Problem statement –
Copy out all the records exactly.

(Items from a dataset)
*** Block opens ***

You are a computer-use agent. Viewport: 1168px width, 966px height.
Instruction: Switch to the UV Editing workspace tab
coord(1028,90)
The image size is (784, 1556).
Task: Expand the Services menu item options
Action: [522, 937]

*** Block closes ***

Written reply –
You are a computer-use agent. Viewport: 1168px width, 966px height.
Instruction: Switch to the UV Editing workspace tab
coord(1028,90)
The image size is (784, 1556).
Task: Expand the Services menu item options
Action: [522, 937]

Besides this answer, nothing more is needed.